SOA: Responsibilities of Service Providers (Part 2)

This blog post is one in a series.  An overview and general outline of this series is linked here.

Responsibility 1:  The functional needs of the enterprise as a whole must be considered to maximize reuse

Background

It can be common to find feature/function duplicated across multiple applications and development organizations, especially in companies that have been around a while.  For instance, "address validation", "geocoding", "credit card validation", and "currency conversion" are examples of functionality that might be duplicated.  In each case, the features might differ, the underlying technology might differ, and where applicable underlying software vendors might differ.  Ultimately this duplication translates into increased hardware, license, labor, and maintenance costs.

What are some reasons duplication exists?

In using "currency conversion" as an example:
  1. Technology and platform differences:  A distributed application invokes currency conversion directly using a C API.  A COBOL application uses currency conversion on the mainframe and inaccessible to distributed applications.
  2. Differing requirements:  An application area supporting North American operations deploys conversion between U.S. and Canadian currencies only.  At some other point in time, another development area supporting international operations requires conversion for a broader set of countries.  Or an application needs "historical" conversion rates but the service owner is only able to support "current" rates.
  3. Differing priorities and timelines:  An existing service cannot be extended to meet the needs of others due to project workload and competing priorities.
  4. Ownership considerations:  An application area is unwilling to take responsibility for any impacts resulting from outages.  Or is unwilling to coordinate changes/testing with any other development groups.
  5. Differing performance and availability requirements:  An application team with more stringent availability or performance needs decides to deploy duplicate capability to maintain control of their own destiny.
  6. Lack of visibility to existing services that are available
At this point you might see a common thread:  some of these relate to underlying organizational considerations/issues.  Additionally, without a productive governance program, issues are accentuated in organizations operating in vertical silos (e.g. associated to line-of-business) as opposed to certain functions aligned in a more horizontal manner.

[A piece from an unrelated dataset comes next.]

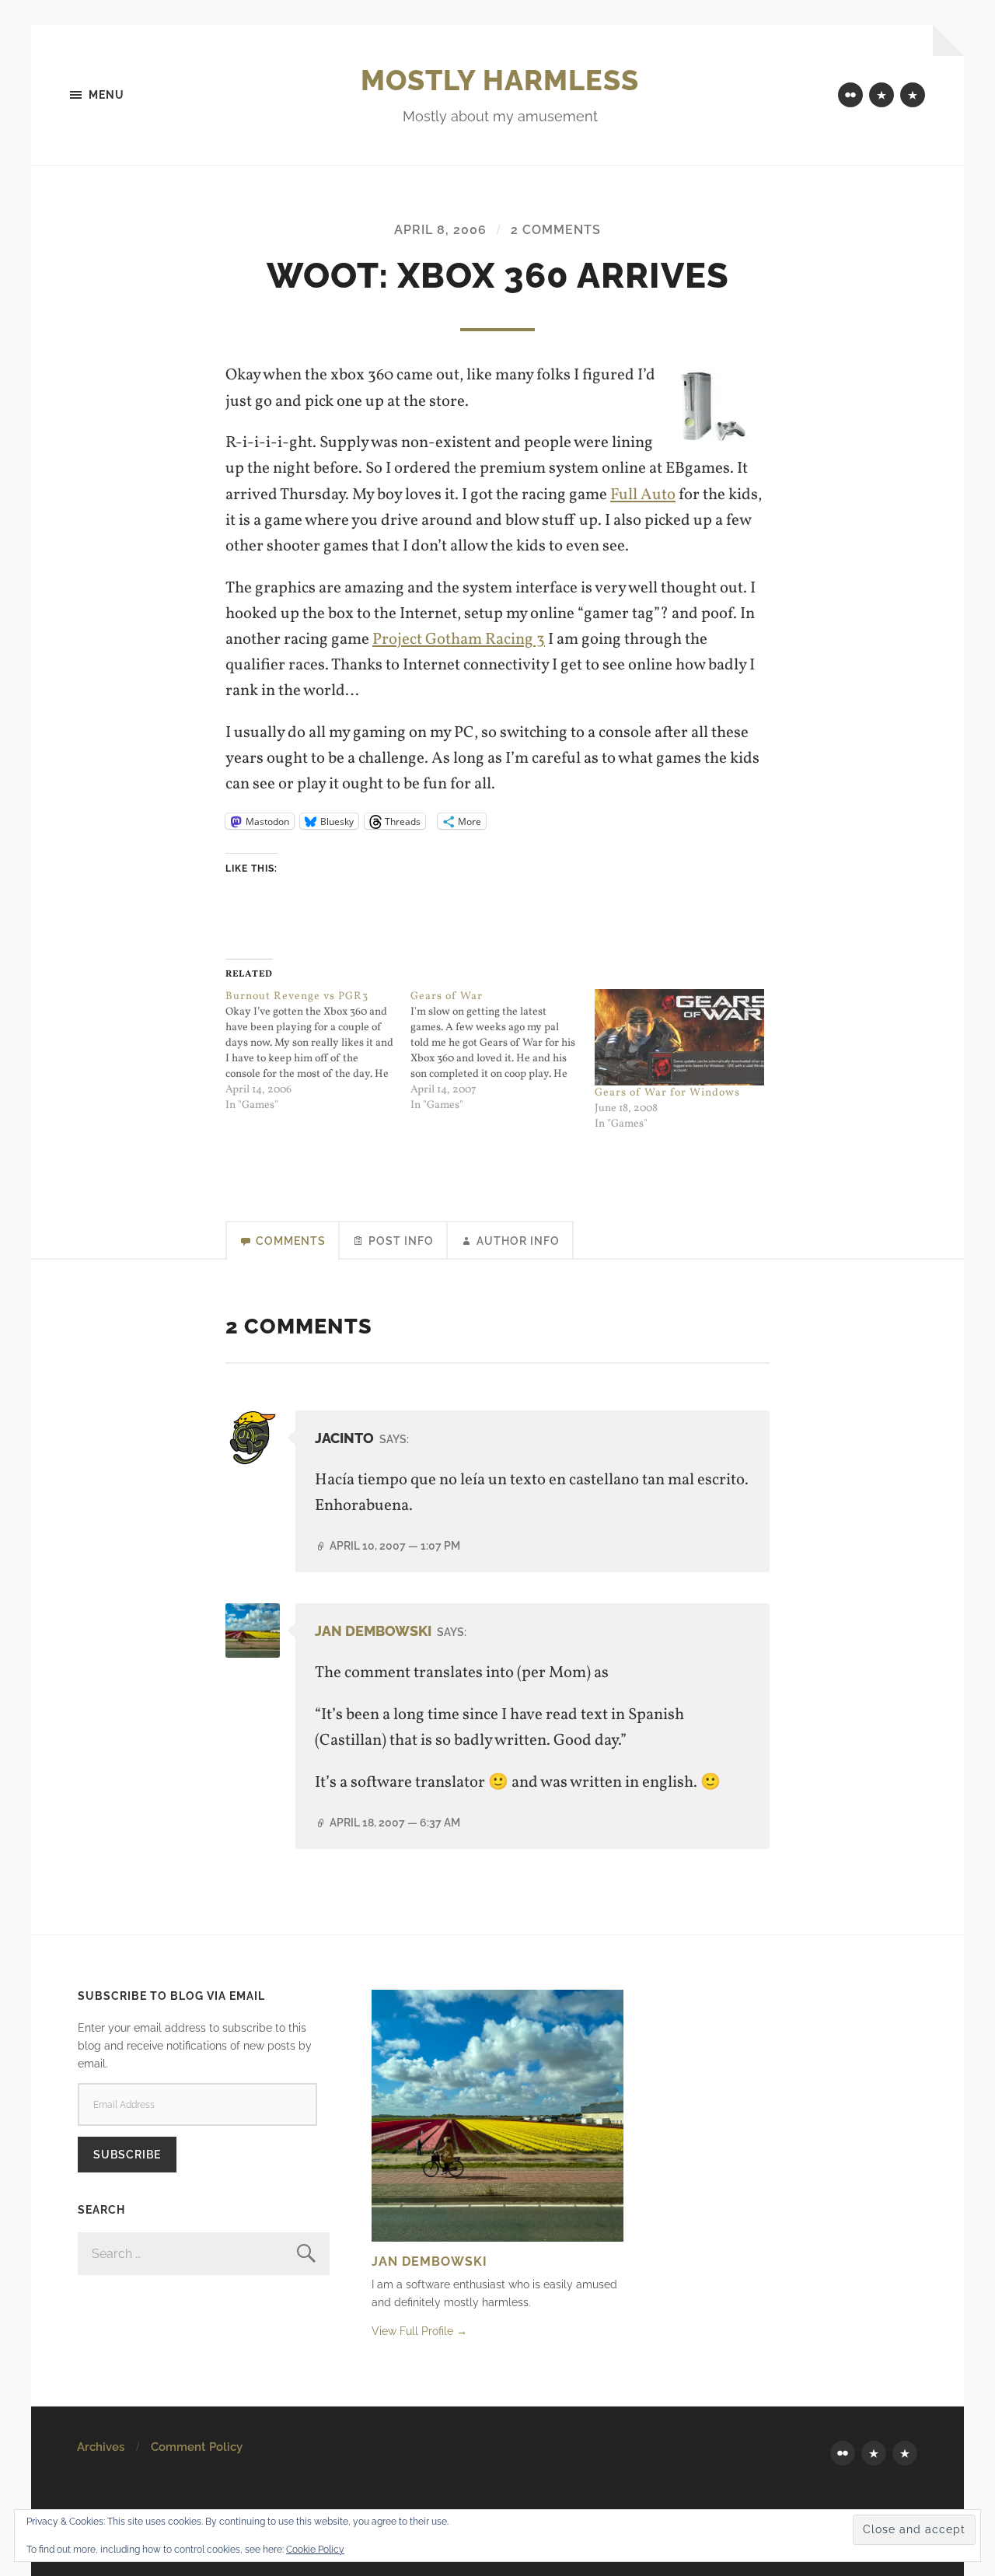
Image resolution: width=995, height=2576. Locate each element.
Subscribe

These items are sometimes used as justification for sprouting duplicate functionality.  An archaeological dig into the history of how duplication came to be is educational.  Sometimes the reasons for duplication can be rationalized.  And sometimes the reasons aren't valid at all, especially after a certain amount of time has passed.

Considerations

When building a new service or transitioning a legacy environment to common services, it is important to ensure "functional ownership" is clear.  Achieving reuse can have different context.  Some services have utility across the enterprise.  Others are more domain-specific but hold the promise of greater use across the enterprise in the future.  This is the reason I slipped the word "enterprise" into Responsibility 1.

To paint a simple picture of a good "currency conversion" service, it is one that maximizes reuse for both today's use cases as well enables future use cases to be supported.  It supports currencies for the countries presently served and can expand to support other countries when needed.  It supports conversions for current conversion rates as well as historical rates if there is a need to do so.  And the architecture and development team is able to flex to meet additional functional, performance, and availability needs to maximize reuse across multiple applications.

This can be difficult to achieve without organizational considerations and/or a formalized governance process.  Additionally, standing-up a service suitable for the enterprise requires the ability to perform a necessary level of business analysis.  This is to ensure the broad functional needs of the enterprise are identified.

As briefly mentioned in a prior post, the goals of SOA typically involve reducing duplication and increasing reuse as a means to promote a more cost effective and agile operating model.  It is difficult to meet these objectives without taking at least the spirit of this principle seriously.